Zijn vader, Lambertus Slok (1904-1984) vervulde verschillende functies binnen de Hersteld Apostolische Zendinggemeente in de Eenheid der Apostelen (HAZEA) en werd in 1946 geroepen als apostel, een roeping die leidde tot de afsplitsing van het Apostolisch Genootschap van de HAZEA. Jan Lambertus trouwde in 1954 met Mina Margaretha Zwaan; samen kregen ze twee kinderen.

Na een maatschappelijke carrière, hoofdzakelijk in Tilburg, kwam hij in 1965 in dienst van het genootschap als administrateur. In 1971 werd hij aangewezen als voorganger van de gemeenschap Hilversum-1 en in 1976 als districtsvoorganger. Kort daarop volgde hij de overleden opziener U. de Boer op, een functie die hij deelde met opziener E.J. Scheeper.

Begin jaren tachtig, toen de gezondheid van zijn vader achteruitging, werd hij apostelhelper.
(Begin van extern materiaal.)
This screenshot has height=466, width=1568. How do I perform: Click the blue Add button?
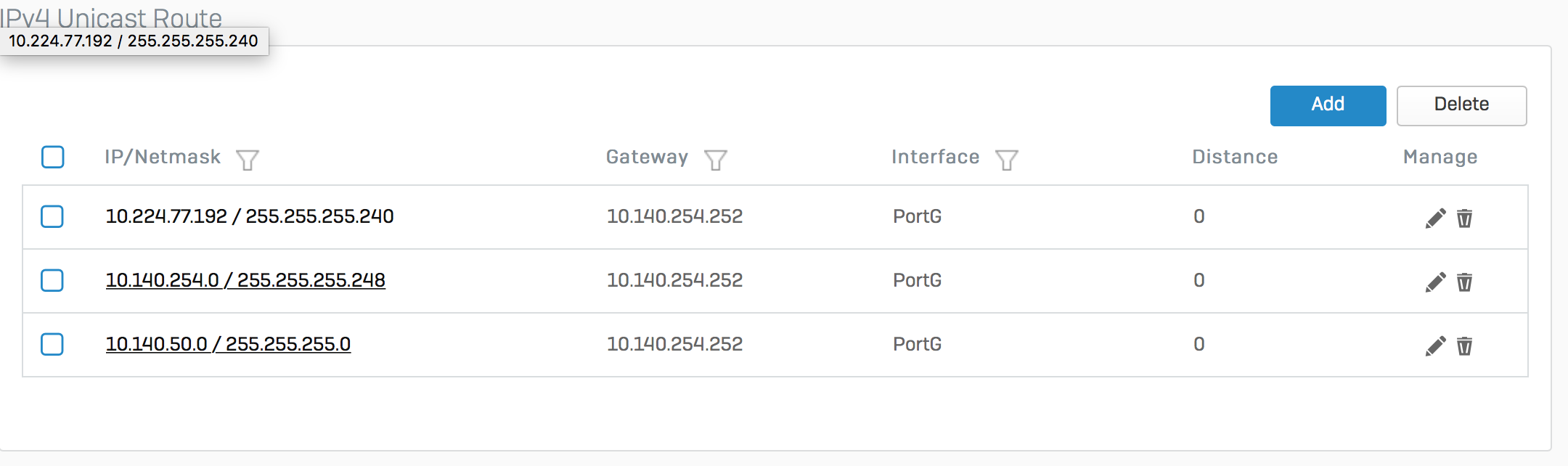(1328, 105)
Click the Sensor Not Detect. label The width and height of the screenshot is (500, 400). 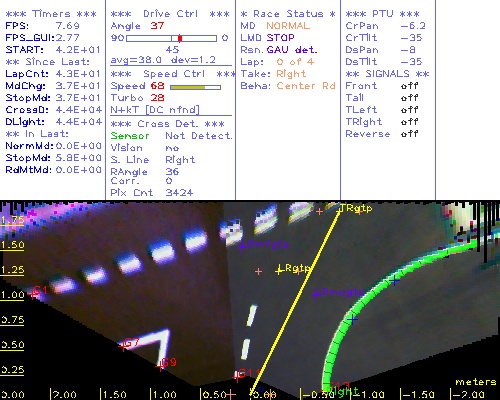(171, 136)
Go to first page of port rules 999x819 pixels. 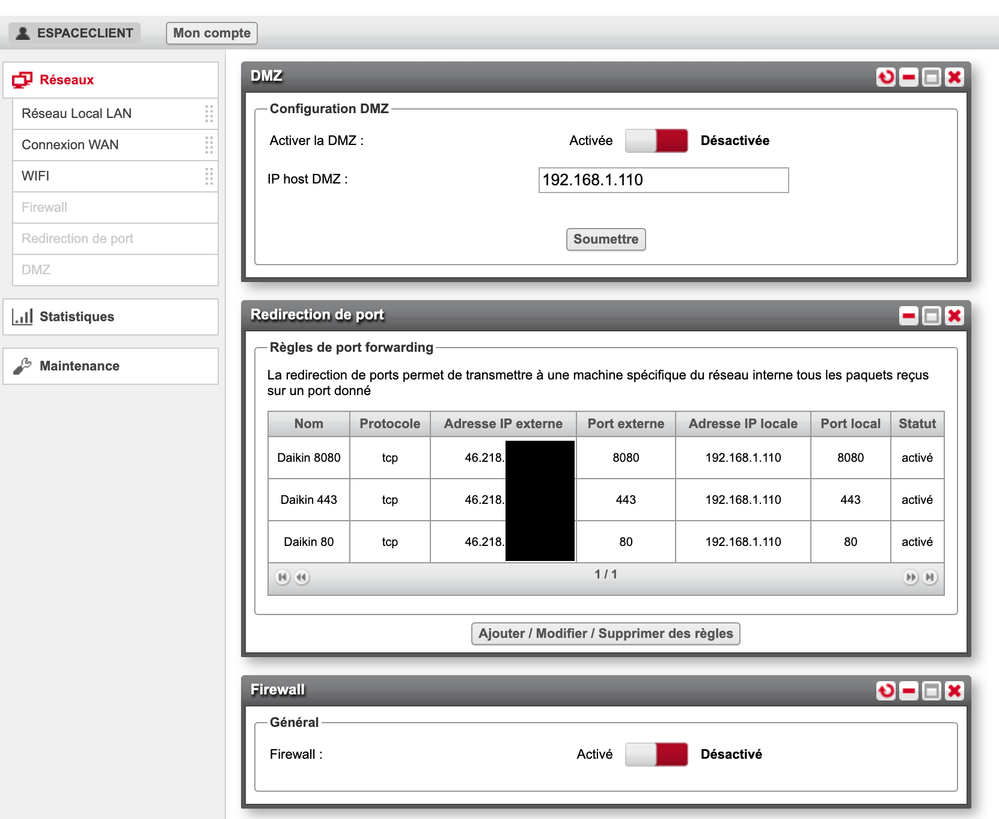point(283,578)
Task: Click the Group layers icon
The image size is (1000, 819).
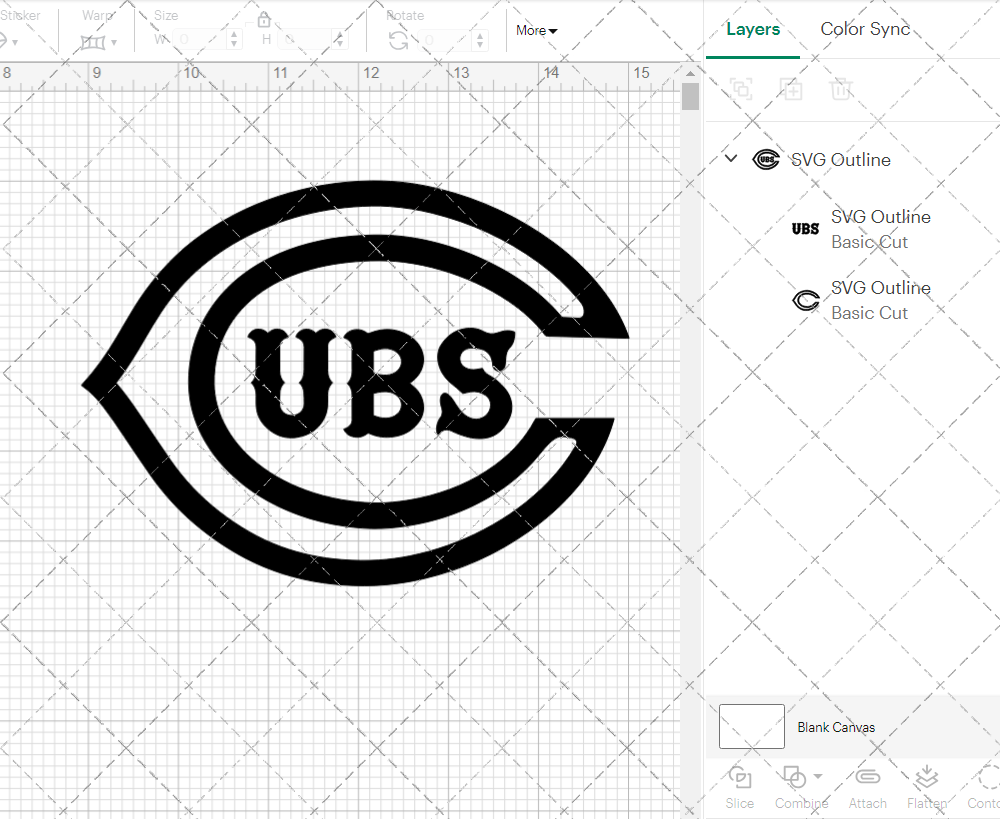Action: point(741,89)
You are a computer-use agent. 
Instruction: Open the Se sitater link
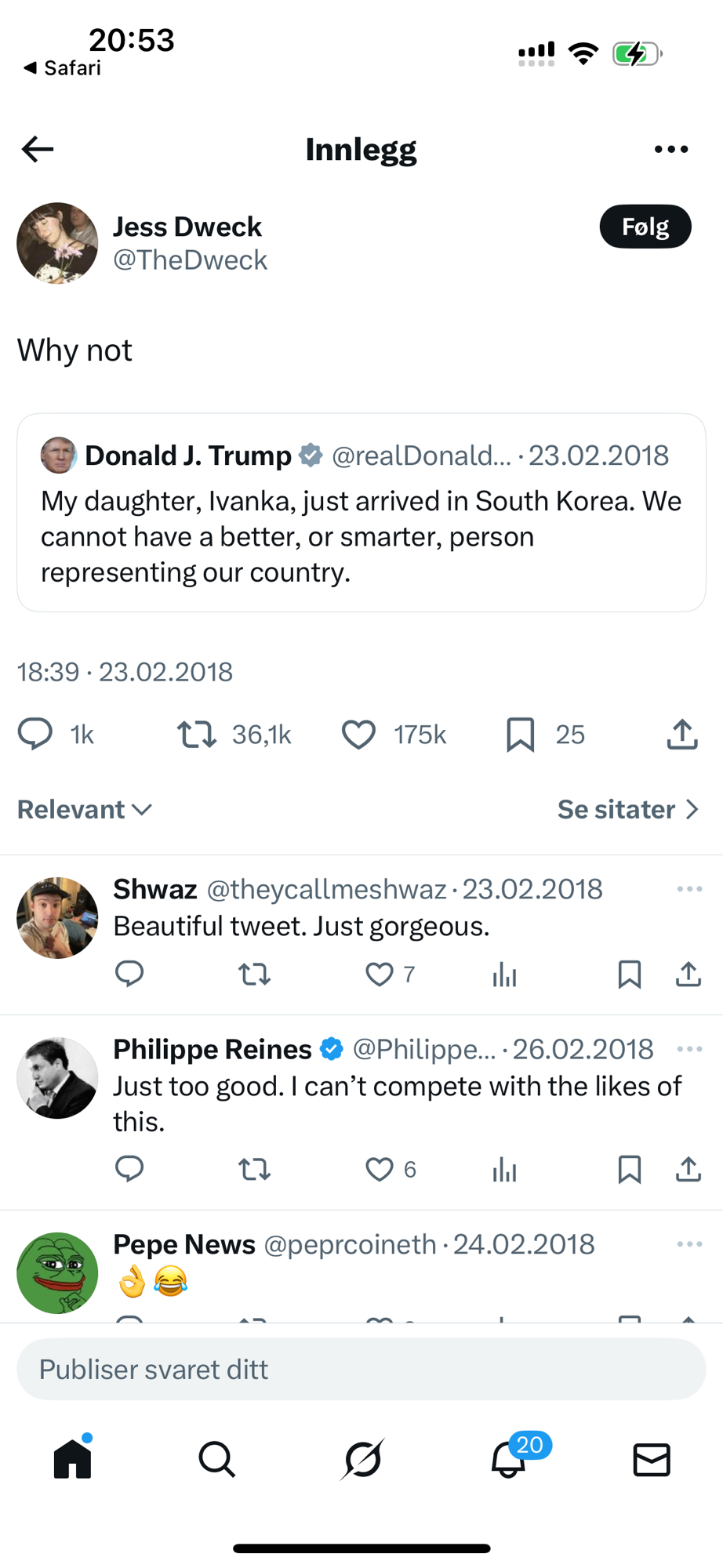[x=627, y=809]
Na het overlijden van zijn vader in 1984 werd hij bij testament zelf als apostel geroepen.

Als apostel wilde Jan Lambertus de erfenis van zijn vader eren, maar had hij ook de vastberadenheid om ingrijpende veranderingen door te voeren binnen het genootschap. Het testament van zijn vader gaf hem de ruimte om dit te doen door zijn opvolger te omschrijven als: ‘moedig het platgetredene en minder juiste en – bruikbare bezijdigend en steeds voor een nieuwe denkwereld openstaande’.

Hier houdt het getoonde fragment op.